Es una postal que no necesita estampilla.
Algunos lo saben, otros no, pero bien está dejarlo despejado una vez más: soy un gentil añejo. Mi cristianismo es ancestral: devotos de esa creencia han sido mis padres, y supongo los padres de mis padres, por lo que las esencias apostólicas llenan ellas mismas buena parte de mi vida espiritual, y ante ello, me siento reconfortado al invocar el Padrenuestro o meditando las Bienaventuranzas.
Suelo ir a Israel con alguna frecuencia - la antigua amada Palestina - por estar sobre esos surcos resecos la razón más característica de mi fe, pero también por ser el judaísmo sustento de lo que creo.

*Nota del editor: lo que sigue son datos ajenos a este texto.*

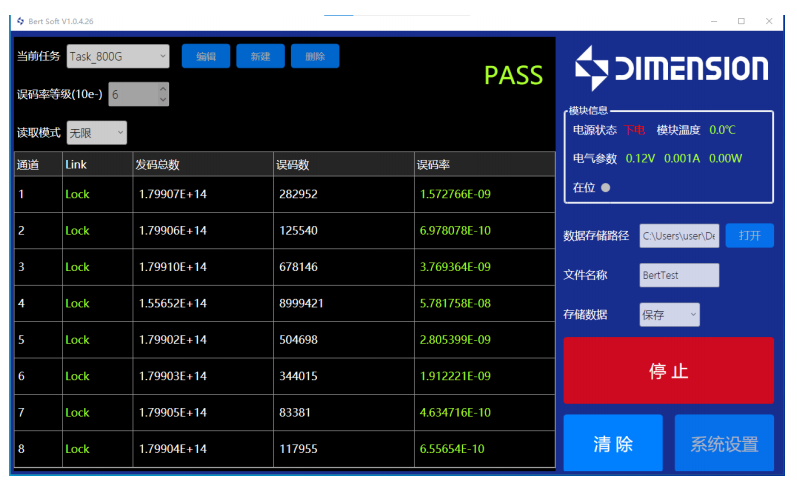This screenshot has width=797, height=493.
Task: Click the 删除 delete task button
Action: coord(315,56)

Ninguna otra religión, incluida la mía, tiene tanta fuerza mística. Si a esto se unen los amigos hebreos, cada vez más numerosos, el trato siempre cordial del gobierno de Tel Aviv hacia mi persona y la extraordinaria literatura que ese pueblo ha sembrado en mí, se entenderá el apego emotivo por los hijos del Talmud, la Cábala y la Torá.
Sigo insistiendo en que Israel defiende la tierra de sus mayores. Aquella que le que pertenece por decisión divina desde hace cinco mil años. En ese tiempo, el mundo apenas había nacido. Yavé entregó los diez mandamientos y los hombres y mujeres comenzamos a ser seres humanos hasta que llegaron los Omeyas, la decadencia Otomana, como antes la escuela hanbalí y los movimientos mahdiístas. Otro tema es hablar de los aluíes y los asesinos.
Un pueblo, anteponiendo un día para el perdón, merece admiración. Sé poco de los conceptos hebraicos, a lo máximo lo arrancado de alguna que otra lectura, pero existe algo en esa antigua fe, en la forma ancestral de su riquísima liturgia, que me embelesa, envuelve mi deteriorado humanismo en una esponja y lo refresca.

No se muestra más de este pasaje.